Roles and permissions¶
GitMCloud maps GitHub repository permissions to PDM-style role names and uses them everywhere in the UI. Your role determines which actions you can take.
The roles¶
| Role | GitHub permission | Can do |
|---|---|---|
| Viewer | read | View files, BOM, versions, locks; download via the Exchange page. |
| Engineer | write | Everything Viewer + modify files via GitM, release own locks, allocate part numbers. |
| Manager | maintain | Everything Engineer + freeze/unfreeze files, force-release locks, mark milestones. |
| Administrator | admin | Everything Manager + invite/remove team, change roles. |
| Owner | (GitHub repo owner) | All admin capabilities; cannot be demoted or removed. |
GitMCloud always shows role names, not raw GitHub permission strings.
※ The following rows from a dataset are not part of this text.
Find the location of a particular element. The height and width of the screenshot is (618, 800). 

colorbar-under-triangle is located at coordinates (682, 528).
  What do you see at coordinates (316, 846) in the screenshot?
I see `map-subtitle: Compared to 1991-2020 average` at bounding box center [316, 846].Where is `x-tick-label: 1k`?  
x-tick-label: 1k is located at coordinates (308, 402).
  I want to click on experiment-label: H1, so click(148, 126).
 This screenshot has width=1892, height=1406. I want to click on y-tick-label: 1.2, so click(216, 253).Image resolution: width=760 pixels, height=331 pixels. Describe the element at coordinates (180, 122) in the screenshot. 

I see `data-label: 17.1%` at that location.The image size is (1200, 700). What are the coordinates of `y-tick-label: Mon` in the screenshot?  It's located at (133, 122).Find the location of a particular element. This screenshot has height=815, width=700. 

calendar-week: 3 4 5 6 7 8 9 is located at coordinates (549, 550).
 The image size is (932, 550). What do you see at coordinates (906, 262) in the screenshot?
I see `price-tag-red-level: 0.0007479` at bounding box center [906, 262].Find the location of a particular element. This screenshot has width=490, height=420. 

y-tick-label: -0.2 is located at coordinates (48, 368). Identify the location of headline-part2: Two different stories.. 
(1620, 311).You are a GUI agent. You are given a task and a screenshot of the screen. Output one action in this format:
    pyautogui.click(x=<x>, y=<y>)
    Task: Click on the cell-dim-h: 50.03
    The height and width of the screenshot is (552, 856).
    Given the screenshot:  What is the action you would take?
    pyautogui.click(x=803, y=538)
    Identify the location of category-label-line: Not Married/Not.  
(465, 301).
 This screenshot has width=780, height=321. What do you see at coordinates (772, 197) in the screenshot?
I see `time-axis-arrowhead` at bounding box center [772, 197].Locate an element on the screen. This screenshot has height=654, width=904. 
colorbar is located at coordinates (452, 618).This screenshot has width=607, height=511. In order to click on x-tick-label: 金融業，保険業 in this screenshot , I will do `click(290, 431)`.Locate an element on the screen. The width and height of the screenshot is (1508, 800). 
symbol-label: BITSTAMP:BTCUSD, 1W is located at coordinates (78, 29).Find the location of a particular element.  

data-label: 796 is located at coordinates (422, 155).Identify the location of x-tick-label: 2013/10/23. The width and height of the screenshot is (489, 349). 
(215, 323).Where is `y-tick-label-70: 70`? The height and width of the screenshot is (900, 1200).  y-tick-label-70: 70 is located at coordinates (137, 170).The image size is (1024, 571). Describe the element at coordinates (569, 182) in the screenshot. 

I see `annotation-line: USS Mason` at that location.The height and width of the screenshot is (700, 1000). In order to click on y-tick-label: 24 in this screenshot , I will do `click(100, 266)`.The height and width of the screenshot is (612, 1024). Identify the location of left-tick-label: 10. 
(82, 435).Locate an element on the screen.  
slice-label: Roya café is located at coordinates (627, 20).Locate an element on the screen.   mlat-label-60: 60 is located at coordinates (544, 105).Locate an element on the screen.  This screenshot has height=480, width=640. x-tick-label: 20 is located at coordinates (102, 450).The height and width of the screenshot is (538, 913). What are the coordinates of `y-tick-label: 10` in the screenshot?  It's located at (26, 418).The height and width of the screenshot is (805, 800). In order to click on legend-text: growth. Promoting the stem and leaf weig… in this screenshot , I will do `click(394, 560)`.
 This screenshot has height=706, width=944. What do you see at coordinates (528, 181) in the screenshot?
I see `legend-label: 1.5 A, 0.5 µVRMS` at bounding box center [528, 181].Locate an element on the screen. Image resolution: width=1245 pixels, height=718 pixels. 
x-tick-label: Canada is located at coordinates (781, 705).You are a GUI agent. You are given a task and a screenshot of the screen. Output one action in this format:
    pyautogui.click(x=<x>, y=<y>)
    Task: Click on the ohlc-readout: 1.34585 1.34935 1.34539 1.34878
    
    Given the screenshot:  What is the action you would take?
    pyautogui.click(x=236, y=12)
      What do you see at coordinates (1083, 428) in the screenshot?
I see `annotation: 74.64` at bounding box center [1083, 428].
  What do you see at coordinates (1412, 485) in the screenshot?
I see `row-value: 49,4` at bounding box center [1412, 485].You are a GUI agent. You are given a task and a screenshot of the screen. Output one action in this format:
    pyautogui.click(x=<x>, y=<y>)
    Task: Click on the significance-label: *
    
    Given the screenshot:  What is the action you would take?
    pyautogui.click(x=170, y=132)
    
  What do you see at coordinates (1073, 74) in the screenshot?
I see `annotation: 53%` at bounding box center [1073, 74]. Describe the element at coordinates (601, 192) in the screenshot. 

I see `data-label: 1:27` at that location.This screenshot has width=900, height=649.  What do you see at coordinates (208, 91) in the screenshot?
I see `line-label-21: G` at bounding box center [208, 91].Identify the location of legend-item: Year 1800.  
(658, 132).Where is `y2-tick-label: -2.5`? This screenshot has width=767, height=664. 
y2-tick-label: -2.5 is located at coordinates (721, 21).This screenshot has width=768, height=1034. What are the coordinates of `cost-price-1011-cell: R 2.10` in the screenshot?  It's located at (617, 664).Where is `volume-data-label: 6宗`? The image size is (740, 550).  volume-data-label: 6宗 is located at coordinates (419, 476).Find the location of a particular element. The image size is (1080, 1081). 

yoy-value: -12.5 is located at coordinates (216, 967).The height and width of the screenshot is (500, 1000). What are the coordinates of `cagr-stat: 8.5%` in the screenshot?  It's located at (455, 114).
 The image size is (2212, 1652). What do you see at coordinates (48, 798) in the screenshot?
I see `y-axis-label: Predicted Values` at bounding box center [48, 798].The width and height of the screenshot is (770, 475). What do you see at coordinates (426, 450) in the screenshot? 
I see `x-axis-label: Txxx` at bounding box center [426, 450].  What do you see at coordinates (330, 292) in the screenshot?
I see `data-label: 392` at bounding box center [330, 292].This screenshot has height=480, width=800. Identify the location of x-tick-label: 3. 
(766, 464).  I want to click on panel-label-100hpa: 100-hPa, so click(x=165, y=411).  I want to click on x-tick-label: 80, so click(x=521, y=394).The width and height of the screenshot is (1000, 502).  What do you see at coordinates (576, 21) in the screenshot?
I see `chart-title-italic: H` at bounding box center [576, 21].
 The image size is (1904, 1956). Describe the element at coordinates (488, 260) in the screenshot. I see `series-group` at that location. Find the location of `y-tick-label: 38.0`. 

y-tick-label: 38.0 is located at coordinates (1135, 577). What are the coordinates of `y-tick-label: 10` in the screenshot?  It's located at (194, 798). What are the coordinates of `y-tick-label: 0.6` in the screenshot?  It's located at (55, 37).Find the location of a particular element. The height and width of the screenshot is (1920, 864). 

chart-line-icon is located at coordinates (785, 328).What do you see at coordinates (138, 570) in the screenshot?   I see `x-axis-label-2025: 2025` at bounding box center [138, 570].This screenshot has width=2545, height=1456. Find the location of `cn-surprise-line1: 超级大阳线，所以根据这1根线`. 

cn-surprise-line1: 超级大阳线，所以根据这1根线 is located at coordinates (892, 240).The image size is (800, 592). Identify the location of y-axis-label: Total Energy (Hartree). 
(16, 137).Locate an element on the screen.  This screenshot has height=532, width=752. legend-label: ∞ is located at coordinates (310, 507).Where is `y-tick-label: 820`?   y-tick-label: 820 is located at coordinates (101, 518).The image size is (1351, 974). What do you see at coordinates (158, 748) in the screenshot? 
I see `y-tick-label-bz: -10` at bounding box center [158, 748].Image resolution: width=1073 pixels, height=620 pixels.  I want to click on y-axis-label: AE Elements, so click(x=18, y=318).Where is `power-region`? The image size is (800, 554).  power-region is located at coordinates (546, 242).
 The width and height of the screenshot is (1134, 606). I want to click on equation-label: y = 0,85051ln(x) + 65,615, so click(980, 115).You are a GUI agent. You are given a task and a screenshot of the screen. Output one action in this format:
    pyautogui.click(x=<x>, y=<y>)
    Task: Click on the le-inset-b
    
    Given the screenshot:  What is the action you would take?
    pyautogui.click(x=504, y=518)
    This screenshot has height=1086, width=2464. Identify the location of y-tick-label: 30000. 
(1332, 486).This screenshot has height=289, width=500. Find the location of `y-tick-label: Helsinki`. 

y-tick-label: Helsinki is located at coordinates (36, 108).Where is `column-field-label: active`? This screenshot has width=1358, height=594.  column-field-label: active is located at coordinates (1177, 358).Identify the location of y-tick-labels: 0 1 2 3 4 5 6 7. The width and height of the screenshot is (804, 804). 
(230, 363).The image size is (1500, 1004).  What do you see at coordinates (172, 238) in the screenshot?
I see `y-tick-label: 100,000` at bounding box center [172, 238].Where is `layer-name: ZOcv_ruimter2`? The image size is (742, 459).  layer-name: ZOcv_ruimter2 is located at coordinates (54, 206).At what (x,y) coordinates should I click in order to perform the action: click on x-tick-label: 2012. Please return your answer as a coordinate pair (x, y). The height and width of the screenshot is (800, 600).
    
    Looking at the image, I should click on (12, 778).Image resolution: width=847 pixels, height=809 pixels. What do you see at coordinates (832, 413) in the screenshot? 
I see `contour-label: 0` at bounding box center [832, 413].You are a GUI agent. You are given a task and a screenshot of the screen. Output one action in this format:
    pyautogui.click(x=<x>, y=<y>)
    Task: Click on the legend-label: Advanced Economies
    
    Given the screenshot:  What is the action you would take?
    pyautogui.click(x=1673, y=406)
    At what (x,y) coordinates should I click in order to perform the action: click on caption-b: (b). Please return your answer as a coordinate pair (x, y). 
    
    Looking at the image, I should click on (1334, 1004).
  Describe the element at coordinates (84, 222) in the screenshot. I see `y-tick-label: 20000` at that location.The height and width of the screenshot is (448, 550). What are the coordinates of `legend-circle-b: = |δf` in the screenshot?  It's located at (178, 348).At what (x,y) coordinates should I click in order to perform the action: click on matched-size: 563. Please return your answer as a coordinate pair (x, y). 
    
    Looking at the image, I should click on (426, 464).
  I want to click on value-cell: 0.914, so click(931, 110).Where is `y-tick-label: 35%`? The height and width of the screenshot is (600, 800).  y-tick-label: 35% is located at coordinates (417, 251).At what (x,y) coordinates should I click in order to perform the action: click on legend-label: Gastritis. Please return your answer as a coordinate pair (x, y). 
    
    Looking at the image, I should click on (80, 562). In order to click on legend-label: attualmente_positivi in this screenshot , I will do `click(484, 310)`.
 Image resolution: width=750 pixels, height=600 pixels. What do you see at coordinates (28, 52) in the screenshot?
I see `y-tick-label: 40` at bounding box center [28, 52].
What each write action needs¶
| Action | Minimum role |
|---|---|
| View anything | Viewer |
| Allocate a part number | Engineer |
| Release your own lock | Engineer |
| Freeze / unfreeze a file | Manager |
| Force-release someone's lock | Manager |
| Mark / edit a milestone | Manager |
| Invite / remove members, change roles | Administrator |
Actions that need SolidWorks (check in/out, generate BOM, stamp a number, create/merge branches) are not available in GitMCloud at any role — they require the GitM add-in.
Where roles come from¶
Roles are derived from each user's GitHub permission on the repository. To change someone's capabilities, change their GitHub repository access (an Administrator can do this from the Team tab, which writes through GitHub).
Known limitations¶
- Roles are exactly GitHub's permission levels under friendlier names — GitMCloud doesn't add a separate permission system.
- You cannot change your own role inside GitMCloud; use the "Manage on GitHub" link.